My car is not fancy.
It’s old, rusting in spots.
It doesn’t have modern tech gadgets and GPS screens, or heated seats for cold mornings, or effective air conditioning for hot ones, but it has a style all of its own. Personality, if you will.
My colleague aptly christened my Matrix “Keanu.” The name stuck. Handsome. Reliable. Humble. Fun. And while I don’t have much in the way of fussy vanity-inspired pride for my car, I don’t want it to look like crap.
Yet, it does.
Our new home has a lovely large maple tree on the front lawn. It has a solid strong trunk and long limbs, creating a canopy over the driveway and front garden. I’ve enjoyed seeing the buds in April grow and unravel into big green leaves in May. It’s a daily reminder of the simple beauty of a tree (yes, I have hugged it).
It’s also a popular hangout for the beautiful birds in the neighbourhood. I have enjoyed watching them gather for morning chats, back when the tree was naked in the early spring. Now, they are harder to spot in the thick of the leaves. But I know they are there. Oh boy, do I.
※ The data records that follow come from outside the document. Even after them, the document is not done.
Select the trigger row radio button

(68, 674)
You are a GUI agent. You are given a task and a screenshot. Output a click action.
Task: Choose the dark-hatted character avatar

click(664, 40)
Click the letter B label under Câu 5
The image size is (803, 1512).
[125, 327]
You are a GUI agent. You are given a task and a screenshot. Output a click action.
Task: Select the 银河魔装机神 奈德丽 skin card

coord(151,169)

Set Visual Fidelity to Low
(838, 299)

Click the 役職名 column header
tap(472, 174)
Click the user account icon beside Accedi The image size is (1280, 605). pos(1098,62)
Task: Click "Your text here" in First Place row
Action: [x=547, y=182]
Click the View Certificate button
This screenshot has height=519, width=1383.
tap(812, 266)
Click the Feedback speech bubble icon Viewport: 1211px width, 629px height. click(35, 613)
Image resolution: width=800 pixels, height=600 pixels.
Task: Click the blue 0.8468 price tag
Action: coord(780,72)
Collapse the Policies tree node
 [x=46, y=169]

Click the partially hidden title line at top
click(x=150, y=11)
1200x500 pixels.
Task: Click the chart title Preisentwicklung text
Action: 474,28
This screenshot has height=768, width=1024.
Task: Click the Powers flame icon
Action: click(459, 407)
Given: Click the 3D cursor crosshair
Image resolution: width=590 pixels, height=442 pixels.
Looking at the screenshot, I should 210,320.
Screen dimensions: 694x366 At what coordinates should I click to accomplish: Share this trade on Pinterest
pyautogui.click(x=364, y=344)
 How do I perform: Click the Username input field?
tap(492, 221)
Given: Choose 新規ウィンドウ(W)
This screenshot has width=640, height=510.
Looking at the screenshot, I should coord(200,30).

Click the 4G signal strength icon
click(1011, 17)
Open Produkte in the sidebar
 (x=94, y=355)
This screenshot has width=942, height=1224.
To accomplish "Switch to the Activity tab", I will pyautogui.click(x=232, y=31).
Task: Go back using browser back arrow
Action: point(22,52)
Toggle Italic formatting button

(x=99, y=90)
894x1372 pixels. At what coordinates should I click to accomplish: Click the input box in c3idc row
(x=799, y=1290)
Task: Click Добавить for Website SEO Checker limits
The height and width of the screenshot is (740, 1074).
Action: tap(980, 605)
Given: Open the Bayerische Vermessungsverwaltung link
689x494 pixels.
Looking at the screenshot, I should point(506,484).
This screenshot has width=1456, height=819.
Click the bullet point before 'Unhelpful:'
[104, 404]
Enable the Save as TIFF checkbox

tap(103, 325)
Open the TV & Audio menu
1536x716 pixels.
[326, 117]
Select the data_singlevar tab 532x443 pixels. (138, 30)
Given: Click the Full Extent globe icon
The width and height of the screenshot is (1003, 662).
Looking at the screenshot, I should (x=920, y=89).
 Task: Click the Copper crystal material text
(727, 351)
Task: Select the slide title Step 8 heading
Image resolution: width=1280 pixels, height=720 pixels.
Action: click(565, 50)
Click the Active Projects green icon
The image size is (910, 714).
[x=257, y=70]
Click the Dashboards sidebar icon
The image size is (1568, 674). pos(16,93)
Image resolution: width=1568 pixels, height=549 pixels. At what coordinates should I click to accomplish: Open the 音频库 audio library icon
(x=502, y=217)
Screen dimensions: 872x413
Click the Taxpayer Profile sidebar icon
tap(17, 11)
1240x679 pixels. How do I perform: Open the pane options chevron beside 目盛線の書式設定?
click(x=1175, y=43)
The birds have turned my handsome hatchback into a bombing target. Keanu is now the public toilet for a flock of birds conducting air strikes on my sweet ride. And they are accurate in their shots too. It’s like they know the driver’s side window, the windshield and dead centre of the sunroof are key spots to drop that weird but plentiful mix of part-liquid, part-coagulated goo all over my vehicle. Keanu looks like a Jackson Pollock painting on wheels.
While I love birds, I am now considering them to be avian adversaries. I think they know it. I think they gather in the camouflage comfort of the maple leaves just to watch the fresh horror I express vocally each morning when I leave my home for work.
I can hear them chattering away above me, judging my awkward balancing act of carrying my water bottle, purse, backpack and lunch pail (yes, I am basically a child and yes, it has butterflies on it), fumbling with my keys to lock the house and then unlock the car (no, I don’t have a fancy fob thing), and of course, I’m running late. Finally, I arrive at the driver’s side door to find an explosion of mucky bird droppings everywhere.
Oh, how they chirp me, from their high and mighty perches.
They must have really enjoyed that one time when I didn’t see the massive plop of excrement that cascaded down the driver’s side window, until I made the mistake of rolling down my window, which thus allowed the weighted portion of the dropping to slid into my car and dribble down the interior door in the folds of the window’s closing button. Great. Just great.
Is it wrong that my first thought wasn’t “Oh sh–t”, but rather, “What on God’s Earth are we feeding these birds these days? That couldn’t have come out of a chickadee, I’m sure of it.”
Needless to say, I am saving all my coins for the spray car wash. I’m going to be spending a lot of time there this summer.
Seriously though, what are these birds eating?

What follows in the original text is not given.